Comme ils tournaient l’angle de la tour de la grosse horloge, ils virent une multitude d’hommes armés s’agiter devant les grilles. Alors elle quitta le bras de Marcel.

— Dans mon intérêt, lui dit-elle, et pour mon salut, ne m’accompagnez pas ; du moins, ne le faites pas d’une manière ostensible. Mon instinct m’avertit que je serai moins en danger si je me livre seule aux bêtes.

Il s’arrêta et suivit des yeux, à travers la grille, la jeune femme qui traversait la cour du palais de justice au milieu des sabres et des piques. La foule était presque impénétrable sur les degrés du grand escalier qui donnait accès aux diverses salles du tribunal révolutionnaire. De cette foule en sabots, en carmagnole, en bonnet rouge, montaient des chants et des cris.
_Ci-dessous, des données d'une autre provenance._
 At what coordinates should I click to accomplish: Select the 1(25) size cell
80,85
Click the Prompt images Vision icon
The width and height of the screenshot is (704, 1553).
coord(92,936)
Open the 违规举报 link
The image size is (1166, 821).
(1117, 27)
On parlait dans les groupes de justice sommaire et de massacres en bloc ; on accusait la lenteur du tribunal, trop enclin à sauver les coupables. Des marchands de journaux parcouraient la foule en criant : « Voilà la liste des gagnans à la loterie de la très sainte guillotine. Qui veut voir la liste ?… Demandez la grande trahison de Jean Duvernay ci-devant médecin du traître Capet. Demandez la conspiration de l’infâme Duvernay pour provoquer le massacre des patriotes. » Fanny avait traversé la place ; elle montait les degrés.